Die DGFG ist europaweit die einzige Gesellschaft, die ein solches Gewebepräparat in Deutschland abgeben darf. In den USA gibt es ein ähnliches Produkt, das jedoch aus einem anderen, wesentlich steiferen Material besteht. Der AC+ hingegen liegt mit einer dem Augapfel angepassten weichen Silikonschicht auf. Eine prima Erfindung und wir freuen uns, diese nun auch an Patienten abgeben zu dürfen – in Deutschland und vielleicht ja zukünftig auch darüber hinaus. Ich arbeite im Moment für ein von der EU gefördertes Netzwerk, der sogenannten COST (European Cooperation in Science & Technology), zum Austausch europäischer Erkenntnisse und für die Förderung, Produkte aus perinatalem Gewebe in Europa verfügbar zu machen (SPRINT). Als Leiterin der Arbeitsgruppe „regulatory and ethical aspects“ setze ich mich mit der Problematik auseinander, welche Zulassungs- und Genehmigungsbestimmungen für ein solches Gewebepräparat in den jeweiligen Ländern herrschen. Ziel ist es, auch Patienten aus anderen Ländern diese Therapieoption zur Verfügung zu stellen.

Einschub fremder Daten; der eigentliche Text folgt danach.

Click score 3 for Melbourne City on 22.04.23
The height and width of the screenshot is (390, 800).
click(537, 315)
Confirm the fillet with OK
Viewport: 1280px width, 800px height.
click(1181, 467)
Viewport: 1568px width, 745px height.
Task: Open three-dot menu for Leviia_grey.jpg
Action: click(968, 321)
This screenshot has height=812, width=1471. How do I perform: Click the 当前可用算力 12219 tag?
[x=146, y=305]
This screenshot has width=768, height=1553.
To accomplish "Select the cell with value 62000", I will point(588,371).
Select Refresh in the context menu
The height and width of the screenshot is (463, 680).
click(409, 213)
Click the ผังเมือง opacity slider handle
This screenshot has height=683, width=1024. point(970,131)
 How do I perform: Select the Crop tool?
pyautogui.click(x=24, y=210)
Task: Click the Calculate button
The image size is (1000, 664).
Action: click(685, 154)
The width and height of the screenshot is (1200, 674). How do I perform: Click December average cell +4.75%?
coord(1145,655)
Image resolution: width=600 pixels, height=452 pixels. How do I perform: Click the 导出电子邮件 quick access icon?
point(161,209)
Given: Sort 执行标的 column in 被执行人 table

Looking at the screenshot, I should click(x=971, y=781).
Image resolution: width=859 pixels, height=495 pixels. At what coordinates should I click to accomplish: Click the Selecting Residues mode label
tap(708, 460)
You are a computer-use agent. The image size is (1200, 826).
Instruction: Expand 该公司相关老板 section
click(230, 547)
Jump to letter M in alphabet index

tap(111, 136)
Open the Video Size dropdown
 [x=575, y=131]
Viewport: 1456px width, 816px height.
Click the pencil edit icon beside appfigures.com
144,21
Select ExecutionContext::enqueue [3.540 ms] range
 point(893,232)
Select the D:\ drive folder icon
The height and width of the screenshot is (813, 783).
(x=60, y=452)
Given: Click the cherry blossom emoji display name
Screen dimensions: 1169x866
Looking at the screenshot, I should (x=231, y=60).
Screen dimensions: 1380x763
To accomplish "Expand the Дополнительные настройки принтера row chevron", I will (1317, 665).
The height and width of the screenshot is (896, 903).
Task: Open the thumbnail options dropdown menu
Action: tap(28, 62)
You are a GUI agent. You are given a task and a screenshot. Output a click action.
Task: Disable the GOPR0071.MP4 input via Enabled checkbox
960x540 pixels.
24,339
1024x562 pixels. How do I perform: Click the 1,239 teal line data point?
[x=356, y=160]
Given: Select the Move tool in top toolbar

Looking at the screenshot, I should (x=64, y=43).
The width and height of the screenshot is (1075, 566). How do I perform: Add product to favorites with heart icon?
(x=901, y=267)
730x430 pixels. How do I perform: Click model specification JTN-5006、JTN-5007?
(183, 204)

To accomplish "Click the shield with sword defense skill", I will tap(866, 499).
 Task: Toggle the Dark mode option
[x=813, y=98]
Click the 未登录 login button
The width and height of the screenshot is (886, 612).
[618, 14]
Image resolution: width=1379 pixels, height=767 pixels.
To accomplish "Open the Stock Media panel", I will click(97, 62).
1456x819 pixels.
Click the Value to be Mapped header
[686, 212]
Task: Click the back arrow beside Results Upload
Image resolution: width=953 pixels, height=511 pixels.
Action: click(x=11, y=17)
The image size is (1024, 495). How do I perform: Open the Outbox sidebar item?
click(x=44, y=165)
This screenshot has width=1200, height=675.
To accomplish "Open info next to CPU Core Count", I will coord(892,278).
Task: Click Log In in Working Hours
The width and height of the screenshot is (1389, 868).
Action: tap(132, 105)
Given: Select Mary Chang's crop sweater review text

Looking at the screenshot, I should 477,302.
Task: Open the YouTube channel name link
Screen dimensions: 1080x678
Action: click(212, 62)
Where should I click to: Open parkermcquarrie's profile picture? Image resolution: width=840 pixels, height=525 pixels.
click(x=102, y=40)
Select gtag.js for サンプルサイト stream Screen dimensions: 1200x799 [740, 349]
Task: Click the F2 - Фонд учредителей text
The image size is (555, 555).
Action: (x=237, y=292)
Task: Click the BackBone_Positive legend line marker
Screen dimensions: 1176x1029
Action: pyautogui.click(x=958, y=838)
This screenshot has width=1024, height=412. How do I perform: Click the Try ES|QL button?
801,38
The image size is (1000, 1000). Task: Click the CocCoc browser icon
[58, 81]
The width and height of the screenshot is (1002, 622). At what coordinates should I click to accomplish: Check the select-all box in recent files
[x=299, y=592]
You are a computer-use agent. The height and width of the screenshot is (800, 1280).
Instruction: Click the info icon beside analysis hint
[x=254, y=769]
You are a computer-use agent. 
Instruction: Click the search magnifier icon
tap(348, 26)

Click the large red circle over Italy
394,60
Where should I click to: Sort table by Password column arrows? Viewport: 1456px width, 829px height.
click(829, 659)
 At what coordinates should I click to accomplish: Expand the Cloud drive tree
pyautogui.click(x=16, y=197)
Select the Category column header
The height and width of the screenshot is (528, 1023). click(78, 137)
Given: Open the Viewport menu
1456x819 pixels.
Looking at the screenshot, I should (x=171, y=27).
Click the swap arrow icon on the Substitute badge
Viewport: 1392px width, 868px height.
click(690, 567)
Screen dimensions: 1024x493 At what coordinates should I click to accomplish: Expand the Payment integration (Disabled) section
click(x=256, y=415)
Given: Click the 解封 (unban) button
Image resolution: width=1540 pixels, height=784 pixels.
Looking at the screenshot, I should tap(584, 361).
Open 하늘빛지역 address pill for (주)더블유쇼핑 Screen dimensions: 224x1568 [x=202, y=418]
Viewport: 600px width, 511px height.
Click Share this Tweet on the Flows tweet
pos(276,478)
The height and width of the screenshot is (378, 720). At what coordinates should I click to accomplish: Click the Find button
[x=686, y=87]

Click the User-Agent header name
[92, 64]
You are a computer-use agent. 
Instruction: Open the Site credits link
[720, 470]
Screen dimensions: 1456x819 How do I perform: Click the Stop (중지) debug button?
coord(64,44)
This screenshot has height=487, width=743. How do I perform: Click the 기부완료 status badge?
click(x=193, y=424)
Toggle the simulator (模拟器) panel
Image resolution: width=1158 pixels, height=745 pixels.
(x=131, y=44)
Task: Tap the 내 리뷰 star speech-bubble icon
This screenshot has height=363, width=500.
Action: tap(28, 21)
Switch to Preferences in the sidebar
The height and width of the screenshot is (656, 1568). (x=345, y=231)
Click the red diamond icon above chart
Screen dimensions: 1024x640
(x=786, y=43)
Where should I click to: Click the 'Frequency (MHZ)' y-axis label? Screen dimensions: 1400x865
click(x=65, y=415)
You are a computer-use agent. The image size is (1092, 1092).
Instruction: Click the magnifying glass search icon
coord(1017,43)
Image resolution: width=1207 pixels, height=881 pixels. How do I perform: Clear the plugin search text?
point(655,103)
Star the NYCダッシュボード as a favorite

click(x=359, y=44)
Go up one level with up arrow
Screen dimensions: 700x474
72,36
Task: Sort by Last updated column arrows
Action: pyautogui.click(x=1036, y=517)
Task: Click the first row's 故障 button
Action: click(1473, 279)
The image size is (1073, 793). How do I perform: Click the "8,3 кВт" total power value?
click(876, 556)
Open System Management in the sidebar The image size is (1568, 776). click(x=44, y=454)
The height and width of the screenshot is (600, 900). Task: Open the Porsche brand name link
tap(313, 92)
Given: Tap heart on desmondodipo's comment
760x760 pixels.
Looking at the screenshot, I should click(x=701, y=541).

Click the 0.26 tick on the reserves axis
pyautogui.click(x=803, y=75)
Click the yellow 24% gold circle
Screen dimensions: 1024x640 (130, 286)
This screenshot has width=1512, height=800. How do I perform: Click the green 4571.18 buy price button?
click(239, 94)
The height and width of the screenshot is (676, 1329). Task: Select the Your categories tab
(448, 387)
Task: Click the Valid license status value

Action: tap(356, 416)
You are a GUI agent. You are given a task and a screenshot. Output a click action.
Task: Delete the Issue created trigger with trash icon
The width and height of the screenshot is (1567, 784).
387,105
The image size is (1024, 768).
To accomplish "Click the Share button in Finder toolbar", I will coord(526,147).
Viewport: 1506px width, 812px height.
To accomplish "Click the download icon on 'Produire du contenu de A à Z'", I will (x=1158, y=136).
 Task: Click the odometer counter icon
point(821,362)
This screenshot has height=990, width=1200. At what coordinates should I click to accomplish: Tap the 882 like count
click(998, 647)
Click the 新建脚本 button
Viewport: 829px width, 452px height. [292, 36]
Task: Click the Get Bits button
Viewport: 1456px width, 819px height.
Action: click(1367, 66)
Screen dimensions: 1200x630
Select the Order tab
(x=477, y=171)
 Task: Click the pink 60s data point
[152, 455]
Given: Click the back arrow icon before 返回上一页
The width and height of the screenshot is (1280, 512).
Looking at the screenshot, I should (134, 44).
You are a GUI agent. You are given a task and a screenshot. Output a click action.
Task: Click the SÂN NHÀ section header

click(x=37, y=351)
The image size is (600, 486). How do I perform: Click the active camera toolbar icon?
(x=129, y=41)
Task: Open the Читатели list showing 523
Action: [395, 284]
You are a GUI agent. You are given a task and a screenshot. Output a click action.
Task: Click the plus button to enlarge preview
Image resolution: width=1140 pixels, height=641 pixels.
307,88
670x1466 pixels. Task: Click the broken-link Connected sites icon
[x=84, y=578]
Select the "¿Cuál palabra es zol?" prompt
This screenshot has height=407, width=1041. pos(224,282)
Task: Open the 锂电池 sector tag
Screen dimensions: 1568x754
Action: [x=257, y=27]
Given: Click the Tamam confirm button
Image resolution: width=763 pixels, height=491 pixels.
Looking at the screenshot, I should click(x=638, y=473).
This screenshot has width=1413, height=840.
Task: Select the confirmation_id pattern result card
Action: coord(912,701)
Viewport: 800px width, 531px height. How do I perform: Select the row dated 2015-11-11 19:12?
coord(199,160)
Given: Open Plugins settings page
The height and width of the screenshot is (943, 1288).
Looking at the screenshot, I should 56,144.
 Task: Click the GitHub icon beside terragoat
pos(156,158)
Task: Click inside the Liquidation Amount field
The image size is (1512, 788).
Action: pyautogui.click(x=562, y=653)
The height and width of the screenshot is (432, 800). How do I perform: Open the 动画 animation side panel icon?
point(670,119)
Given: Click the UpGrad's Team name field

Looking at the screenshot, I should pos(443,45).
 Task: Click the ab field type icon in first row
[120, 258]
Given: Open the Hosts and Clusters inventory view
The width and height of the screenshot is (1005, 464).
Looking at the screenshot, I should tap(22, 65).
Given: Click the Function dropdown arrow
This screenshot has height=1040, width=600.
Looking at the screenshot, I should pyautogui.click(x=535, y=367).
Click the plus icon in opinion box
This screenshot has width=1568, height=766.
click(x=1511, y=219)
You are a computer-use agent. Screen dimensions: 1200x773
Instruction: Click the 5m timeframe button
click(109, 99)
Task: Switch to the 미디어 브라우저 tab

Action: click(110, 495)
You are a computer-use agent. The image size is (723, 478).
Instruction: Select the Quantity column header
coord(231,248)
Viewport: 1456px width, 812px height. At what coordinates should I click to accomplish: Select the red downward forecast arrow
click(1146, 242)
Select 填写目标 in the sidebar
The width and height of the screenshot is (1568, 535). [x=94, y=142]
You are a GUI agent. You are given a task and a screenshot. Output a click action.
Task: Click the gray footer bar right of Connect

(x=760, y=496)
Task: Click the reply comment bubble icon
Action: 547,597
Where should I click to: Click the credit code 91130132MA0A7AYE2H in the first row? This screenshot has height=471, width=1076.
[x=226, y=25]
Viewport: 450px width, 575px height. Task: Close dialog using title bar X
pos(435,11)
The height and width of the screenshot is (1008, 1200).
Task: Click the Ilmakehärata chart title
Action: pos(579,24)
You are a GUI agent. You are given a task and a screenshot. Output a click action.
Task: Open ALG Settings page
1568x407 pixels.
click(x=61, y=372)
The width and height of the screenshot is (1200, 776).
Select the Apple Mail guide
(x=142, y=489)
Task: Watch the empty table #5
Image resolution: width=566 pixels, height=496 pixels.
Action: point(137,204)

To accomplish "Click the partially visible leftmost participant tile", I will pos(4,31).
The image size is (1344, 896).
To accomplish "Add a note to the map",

¹ Engelmann K, Kotomin I, Knipper A, Werner C. Nahtlose Amnionmembrantransplantation. Ophthalmologe. 18. Mai 2013;110(7):675–80.

Kotomin I, Valtink M, Hofmann K, Frenzel A, MorawietzH, Werner C, u. a. Sutureless fixation of amniotic membrane for therapy of ocular surface disorders.PLoS ONE. 2015;10(5):e0125035.